Retype every entry below without altering anything.
───── The input
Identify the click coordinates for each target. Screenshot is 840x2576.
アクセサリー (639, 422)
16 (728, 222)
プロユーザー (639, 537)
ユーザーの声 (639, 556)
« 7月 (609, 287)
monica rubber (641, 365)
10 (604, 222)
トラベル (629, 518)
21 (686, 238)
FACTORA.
──────────
* _Solution to this problem_
Identify the click coordinates for each target. Screenshot is 840x2576.
アクセサリー (639, 422)
16 (728, 222)
プロユーザー (639, 537)
ユーザーの声 (639, 556)
« 7月 (609, 287)
monica rubber (641, 365)
10 (604, 222)
トラベル (629, 518)
21 (686, 238)
FACTORA.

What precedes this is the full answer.